|Return To Program Contents Page|
Session Chairperson: S. Jin, Bell Laboratories, Lucent Technologies, Murray Hill, NJ 07974
8:30 am INVITED
ELECTRODE MATERIALS FOR LITHIUM BATTERIES AND FUEL CELLS: A. Manthiram, Center for Materials Science and Engineering, ETC 9.104, The University of Texas at Austin, Austin, TX 78712
Electrically conducting metal oxides find potential applications in electrochemical systems such as batteries and fuel cells. For example, several lithium insertion compounds are used as cathodes in rechargeable lithium batteries. However, the battery performance and cyclability of the cathodes are controlled partly by the microstructure and morphology, which in turn are influenced by the methods of synthesis and processing used. A novel approach involving the reduction of aqueous metallate solutions with aqueous alkali metal borohydrides at ambient temperatures to obtain amorphous or nanocrystalline transition metal oxide electrodes will be presented. The electrode performance of, for example, amorphous or nanocrystalline VO2, CrO2, MoO2, and LiMn2O4 will be discussed. In addition, the design and synthesis of perovskite-based metal oxides that exhibit mixed electronic and ionic conductivity will be presented. These mixed conductors are attractive not only as electrode materials for solid oxide fuel cells but also for oxygen separation membranes and catalysts.
9:00 am INVITED
EPITAXIAL THIN FILMS AND HETEROSTRUCTURES OF METALLIC OXIDES FOR DEVICE APPLICATIONS: C.B. Eom, Department of Mechanical Engineering and Materials Science, Duke University, Durham, NC 27708
For many electronic device applications, it is necessary to have epitaxial growth of metallic oxide thin films in a single heterostructure. We have grown epitaxial thin films of Sr1-xCaxRuO3 and La6.4Sr1.6Cu8O20 in-situ by 90 degree off-axis sputtering. These metallic oxides are pseudo-cubic perovskites, which could be ideal electrodes for ferroelectric devices, and normal metal barriers for SNS junctions in integrated superconducting devices. However, the properties of epitaxial thin films of the metallic oxides may be quite different from the corresponding bulk materials because of the existence of strain and cation disorder in the films. We have observed a strain stabilized metal-insulator transition in epitaxial Sr1-xCaxRuO3 thin films deposited on (100) SrTiO3 substrates that differed in crystalline quality.

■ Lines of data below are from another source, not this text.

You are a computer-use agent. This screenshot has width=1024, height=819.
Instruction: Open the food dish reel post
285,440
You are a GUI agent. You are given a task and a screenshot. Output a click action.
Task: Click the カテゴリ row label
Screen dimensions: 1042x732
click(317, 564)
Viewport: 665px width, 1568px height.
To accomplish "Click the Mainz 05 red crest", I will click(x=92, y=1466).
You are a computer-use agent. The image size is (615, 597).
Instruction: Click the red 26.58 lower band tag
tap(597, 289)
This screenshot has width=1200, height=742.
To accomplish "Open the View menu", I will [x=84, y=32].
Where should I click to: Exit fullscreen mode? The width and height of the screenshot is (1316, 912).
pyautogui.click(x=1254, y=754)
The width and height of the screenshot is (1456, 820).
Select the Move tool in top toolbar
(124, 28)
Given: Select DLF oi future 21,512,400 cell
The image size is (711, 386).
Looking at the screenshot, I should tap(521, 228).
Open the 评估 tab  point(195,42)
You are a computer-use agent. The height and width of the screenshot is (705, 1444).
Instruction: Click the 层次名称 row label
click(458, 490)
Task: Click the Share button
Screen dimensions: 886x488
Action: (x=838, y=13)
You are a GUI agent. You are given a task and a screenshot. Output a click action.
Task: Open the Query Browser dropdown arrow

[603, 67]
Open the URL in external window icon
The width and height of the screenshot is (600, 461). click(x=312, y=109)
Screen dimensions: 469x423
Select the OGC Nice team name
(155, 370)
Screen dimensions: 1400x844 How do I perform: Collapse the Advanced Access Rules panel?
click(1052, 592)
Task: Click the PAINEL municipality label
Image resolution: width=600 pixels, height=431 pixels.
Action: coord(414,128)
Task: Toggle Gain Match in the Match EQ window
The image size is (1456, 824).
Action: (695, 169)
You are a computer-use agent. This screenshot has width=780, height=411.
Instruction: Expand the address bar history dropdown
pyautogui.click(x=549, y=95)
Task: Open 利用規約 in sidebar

The growth mechanisms of the films and their correlation with the crystalline quality of the substrates is discussed. We have also grown epitaxial planar SNS heterostructures YBCO/La6.4Sr1.6Cu8O20/YBCO. We will discuss the microstructures, junction properties and the origin of the interface resistance between YBCO and La6.4Sr1.6Cu8O20.
9:30 am INVITED
FUNDAMENTAL INVESTIGATIONS OF CADMIUM STANNATE THIN FILMS: T.J. Coutts, W.P. Mulligan, X. Wu, National Renewable Energy Laboratory, Golden, CO 80215
We are investigating a variety of novel transparent conductive oxides, including cadmium stannate (Cd2SnO4), cadmium indate (CdIn2O4), zinc stannate (Zn2SnO4 and ZnSnO3), and zinc indium oxide (Zn2In2O5). To date, the cadmium stannate films have shown the highest conductivity, with resistivities as low as 1.3X10-4 ohm-cm. Films have been fabricated with sheet resistances as low 2 ohm/sq., while maintaining approximately 80% transmittance across the visible and near infrared. The conductivity of the films is high because of both high electron concentration and relatively high electron mobility. One possible explanation for the high mobility is that the electron effective mass is unusually low. Direct measurement of the effective mass by cyclotron resonance is not feasible due to the extremely short electron scattering times characteristic of these highly defective materials. Instead, we have estimated effective mass by Drude modelling of optical reflectance and transmittance data, and by analysis of a combination of electron transport measurements, including resistivity, Hall effect, thermopower, and transverse Nernst-Ettingshausen effect. Cadmium stannate films with a range of carrier concentrations were fabricated, and their optical and transport properties were measured. We will present the results of our comparative analysis of carrier effective mass by these two independent methods. Possible conduction band curvature, and carrier scattering time and mechanisms will also be reported. The implications for design of novel transparent conductive oxides will be discussed.
10:00 am BREAK
10:20 am INVITED
ELECTRICALLY ACTIVE POLYMERS: M.E. Galvin, Bell Laboratories, Lucent Technologies, Murray Hill, NJ 07974
It has been known for two decades that polymers with extended conjugation could be rendered highly conductive by doping, that is, by oxidizing or reducing the polymer chain. The commercialization of these polymers has, however, been limited by their poor chemical stability in the doped form. More recently these polymers have shown promise when used in their undoped forms in LEDs, light emitting diodes, or in thin film transistors. This talk will cover the recent developments in these two areas and describe the scientific challenges which still remain.
10:50 am INVITED
NOVEL ANISOTROPIC CONDUCTORS THROUGH THE DESIGN OF COMPOSITE STRUCTURES: S. Jin, Bell Laboratories, Lucent Technologies, Murray Hill, NJ 07974
Anisotropic electrical conductivity with many orders of magnitude change along different directions can be obtained by the design of novel, composite structures. Materials with such characteristics are useful for a variety of electronic applications including ultra-high density circuit interconnections, 3-D packaging, and solder-free interconnection. Optically transparent but electrically conductive medium can also be made via composite route. Novel composite structures with vertically aligned metal elements in ceramic or polymer sheets will be described. Materials fabrication process, electrical properties and reliability issues will also be discussed.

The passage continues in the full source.